Family Size Big Factor in Food Stamp Use
By Linda D. Kozaryn
American Forces Press Service
WASHINGTON, Jan. 17, 1997 About 11,900 junior enlisted service members and their families receive food stamps, according to a 1995 DoD report.
Pentagon officials consider this a problem, but not a major one because it affects only about 0.8 percent of the 1.5 million people in the military, said Ken Bacon, Pentagon spokesman.
"This is too bad, but it's a function of the size of their families more than anything else," Bacon said at a news briefing Jan. 14.
According to DoD officials, an E-1 with less than four months' service currently earns $833.40 per month in base pay. After four months, E-1 pay increases to $900.90 per month. Basic Allowance for Quarters for service members with dependents living off base is $361.50 per month. Variable Housing Allowance depends on the area.
"Pay is not high for the people entering into the force," Bacon said. "If you're a young soldier -- E-1, E-2, E-3 -- and have a large family, you could ... qualify for food stamps. This has been true for a long period of time. It's not something that's just become true in the last year or so."
What has changed, however, is the number of married service members. The military has more married service members than ever before, Bacon said. "About 60 percent of the people in the military are now married. Twenty years ago, it was about 40 percent. So there has been a fairly important demographic change."
"We believe that since the program is very highly publicized at the unit level, the number of families receiving food stamps is close to the number eligible," a DoD official said. DoD has a variety of programs to help families cope with financial problems, and service members are encouraged to apply for the same benefits available to all Americans, the official said.
About 10 million American households in the United States receive food stamps through the Department of Agriculture and state welfare agencies. Eligibility is based upon gross and net incomes, total financial resources and household size.
Of the military members receiving food stamps, 59 percent -- about 7,000 -- live on base and qualify for food stamps only because the Department of Agriculture does not take into account the family's forfeited Basic Allowance for Quarters -- the value of the housing -- as cash income.
Only 0.3 percent of all active duty members live off base and receive food stamps, DoD officials said. These are primarily junior enlisted military members with larger than average families.

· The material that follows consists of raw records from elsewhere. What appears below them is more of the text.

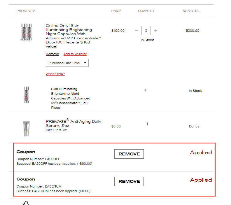Click the $300.00 subtotal amount

coord(193,31)
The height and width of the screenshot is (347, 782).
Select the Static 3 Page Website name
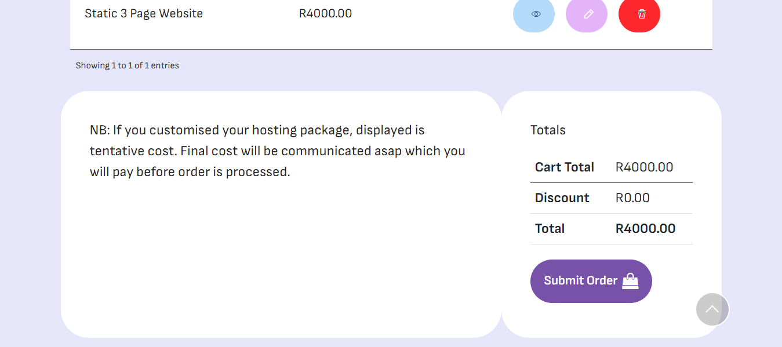144,13

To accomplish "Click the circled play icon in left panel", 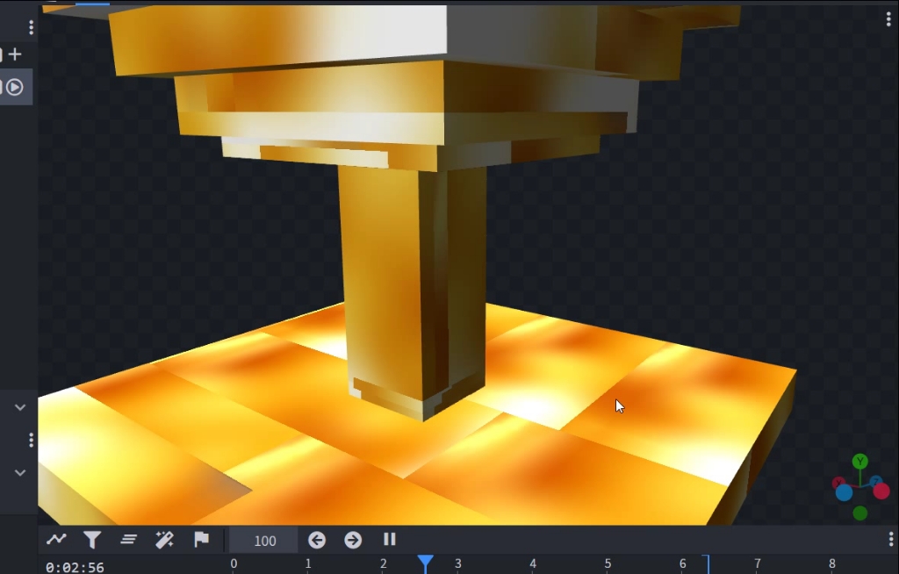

Bacon said DoD has worked hard to improve pay and quality of life for service members. "One of the things that's been done in the last year is to build in what's called the full military pay increase over the next five years," he said.
In the past, the pay increase had to be negiotiated with Congress every year, he said. For the next five years, DoD has funded the maximum amount allowed by law, which is determined by the wage inflation rate. "It not only will increase the pay over time, but it gives some predictability to future pay," Bacon said.